Thursday, January 22, 2009 9:04:19 AM
NEWS ON PSPF
Creation of a Direct Financial Obligation or an Obligation under an Off
ITEM 2.03. CREATION OF A DIRECT FINANCIAL OBLIGATION OR AN OBLIGATION UNDER AN OFF-BALANCE SHEET ARRANGEMENT OF A REGISTRANT.
On January 9, 2009, the Company entered into a revolving credit loan (the "Credit Facility") with Crossroads Debt LLC, a private investment company (the "Lender").
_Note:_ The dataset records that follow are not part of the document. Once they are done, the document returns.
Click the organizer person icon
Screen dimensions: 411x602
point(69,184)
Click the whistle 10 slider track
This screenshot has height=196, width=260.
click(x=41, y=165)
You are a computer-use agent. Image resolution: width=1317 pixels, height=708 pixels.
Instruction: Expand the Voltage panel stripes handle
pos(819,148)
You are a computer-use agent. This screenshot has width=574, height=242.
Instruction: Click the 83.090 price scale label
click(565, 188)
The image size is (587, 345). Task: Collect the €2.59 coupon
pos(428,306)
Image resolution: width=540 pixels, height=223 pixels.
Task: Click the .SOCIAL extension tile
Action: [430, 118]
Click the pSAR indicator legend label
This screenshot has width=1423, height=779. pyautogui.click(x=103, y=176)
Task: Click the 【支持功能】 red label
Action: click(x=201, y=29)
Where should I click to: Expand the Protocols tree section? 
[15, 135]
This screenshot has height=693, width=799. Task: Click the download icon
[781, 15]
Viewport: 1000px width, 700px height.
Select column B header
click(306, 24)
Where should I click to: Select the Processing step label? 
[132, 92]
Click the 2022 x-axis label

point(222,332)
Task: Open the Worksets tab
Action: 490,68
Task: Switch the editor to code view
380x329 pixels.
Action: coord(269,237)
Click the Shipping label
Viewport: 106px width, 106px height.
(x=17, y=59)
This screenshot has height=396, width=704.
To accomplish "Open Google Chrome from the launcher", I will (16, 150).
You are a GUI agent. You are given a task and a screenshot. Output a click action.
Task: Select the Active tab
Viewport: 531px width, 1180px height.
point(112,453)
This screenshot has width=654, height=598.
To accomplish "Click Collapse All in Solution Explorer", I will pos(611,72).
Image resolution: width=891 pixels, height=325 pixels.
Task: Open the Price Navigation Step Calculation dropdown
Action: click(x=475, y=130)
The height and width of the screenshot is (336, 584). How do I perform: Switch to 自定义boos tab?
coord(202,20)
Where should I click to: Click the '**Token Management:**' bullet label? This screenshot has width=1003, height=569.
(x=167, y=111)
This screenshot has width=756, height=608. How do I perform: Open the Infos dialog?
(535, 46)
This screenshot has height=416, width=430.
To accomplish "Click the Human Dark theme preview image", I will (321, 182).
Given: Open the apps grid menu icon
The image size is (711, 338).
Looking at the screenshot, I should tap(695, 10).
The loan is for a term of one year which is renewable under certain conditions and in the amount of $1,000,000. Terms under the agreement include and origination fee of one and one-half percent, interest of one and three-quarters percent per month, a collateral management fee of one-half percent a month, an advance rate of fifty percent of cost, which includes supplier invoice, freight and customs, with a maturity on advances of one hundred and twenty days, audit fees, a minimum outstanding balance requirement of two hundred and fifty thousand dollars and an early termination fee of seven thousand five hundred dollars per month for every month still outstanding in the term. The Lender has a first security interest in all accounts, chattel paper, goods (including inventory and equipment), instruments, investment property, documents, and general intangibles, letter of credit rights, commercial tort claims, deposit accounts, and the proceeds thereof.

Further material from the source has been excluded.